Ignoro si las ciudades tienen poetas oficiales. Si un día Barcelona
decidiera tener uno, sin duda la candidatura de Luís Izquierdo sería
incontestable. Su pasión literaria, su pulsión poética, su compromiso social,
su delicada ironía y su cultura sin límites eran sus bazas. Con su muerte, el
miércoles, se ha apagado uno de los más luminosos faros culturales y cívicos de
este país, que anda a oscuras desde hace tanto.
Izquierdo nació en la convulsa Barcelona de 1936. Al quedarse sin padre muy
joven, fue Jordi Maragall, padre del President Maragall, quién asumió sus
funciones. La influencia de esta familia moldeó en el Luís su marcada actitud
progresista, una personalidad que le acompañó toda la vida y que se tradujo en
una docencia universitaria rica y brillante. Experto en Kafka, pero también en
Machado, Salinas o Canetti, amigo personal y erudito de la generación de los
50, pero sin encuadrarse literariamente en el grupo, Izquierdo dio clases en la
Universitat de Barcelona junto a Martí de Riquer, Jesús Tusón, Jordi Llovet o
José María Valverde desde 1970 hasta el 2006, cuando se jubiló siendo
catedrático de literatura española. Los cinco protagonizaron los años dorados
de los estudios de letras de esa universidad. Después, las universidades de
Tubinga, Harward o Washington acogieron la brillante erudición de Luís Izquierdo. El resultado de todos aquellos
años de inquietud intelectual y política fue una larga lista de alumnos
excepcionales que nutrieron el corpus central de la literatura, la edición y la
docencia en Catalunya.
Fue también en 1970 cuando publicó su primer poemario: Supervivencias,
gracias al impulso de Anas Maria Moix. A esta primera obra le siguieron
Calendario del nómada (1983), Señales de nieve (1995), Sesión continua (1998),
No hay que volver (2003) y la antología Travesías del ausente, cuya aparición
en 2006 se convirtió en un sentido homenaje por parte de sus amigos y alumnos.

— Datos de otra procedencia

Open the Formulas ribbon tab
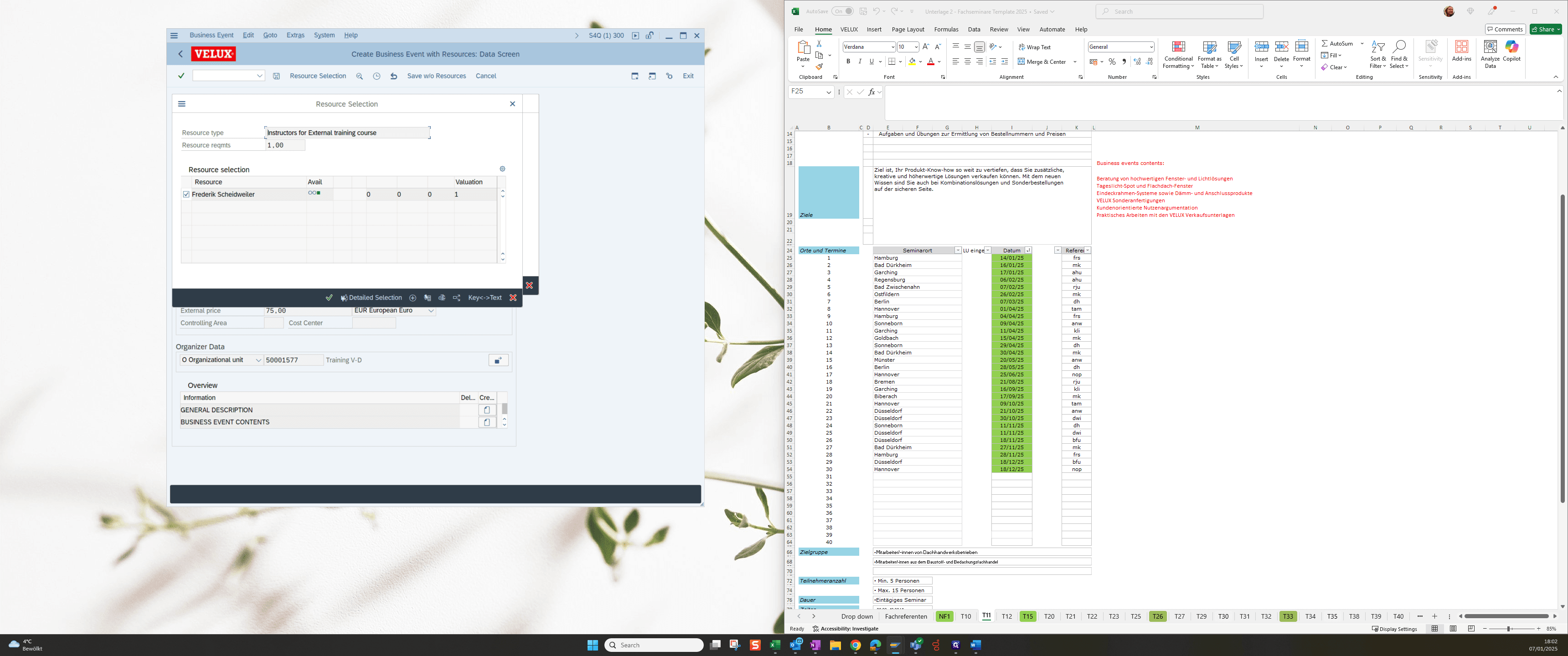 click(x=946, y=29)
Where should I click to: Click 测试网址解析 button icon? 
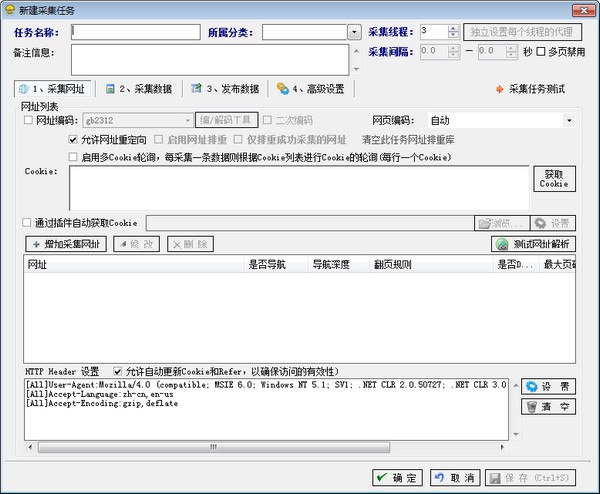pos(503,243)
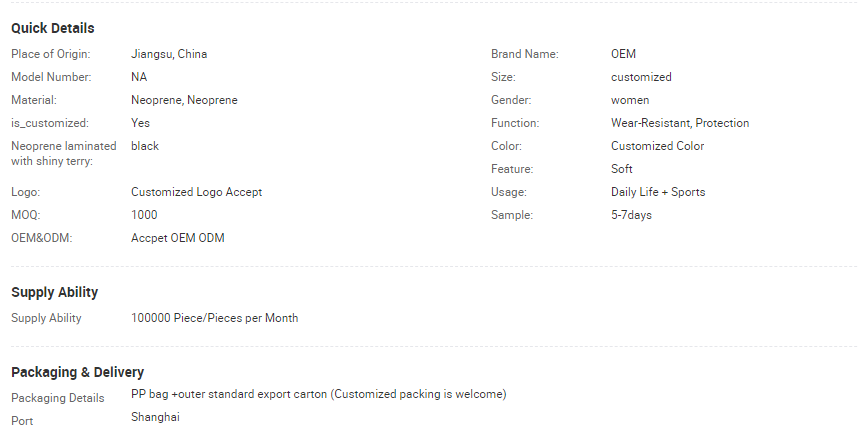Click the Brand Name value OEM
Image resolution: width=858 pixels, height=447 pixels.
(x=623, y=54)
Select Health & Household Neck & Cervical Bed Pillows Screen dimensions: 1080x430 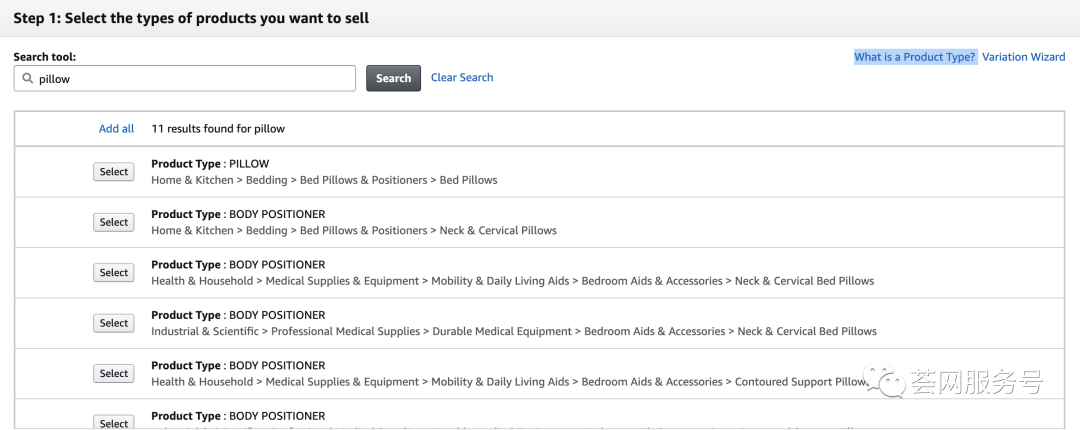pos(114,273)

En 2013 apareció La piel de los días, una suerte de memorias intelectuales
y cívicas que mesuraban el estado de la sociedad denunciando carencias,
falsedades e imposturas. Su trágica afirmación en este libro escéptico e
inquieto de que 'no hemos sabido enseñar
a leer', resuena como una sentencia condenatoria ahora, que la incapacidad
para argumentar y defender idea dialécticamente tiene a este país sumido en un
oscuro callejón. Kafka siempre anduvo en su mente, por la trágico, que también
él interpretó con una sonrisa.
Aprovechando una pausa en su enfermedad, Carmen Balcells organizó una
fiesta que se convirtió en el merecido reconocimiento que el irónico, erudito,
cordial, distraído y sabio poeta y catedrático se merecía. Siempre fiel a su
flequillo de cuando ser progre no era una pose estética sino una actitud
intelectual, Juan Marsé, Eduardo Mendoza, Ramon Andrés y sus 'hermanos' Pasqual
y Ernest Maragall, representaron a todos sus amigos, los de antes (Barral, Gil
de Biedma, Ferrater, Vinyoli o Joan Oliver) y de entonces, y a sus alumnos de
siempre; porqué un buen profesor siempre deja huella en la mente y en el alma.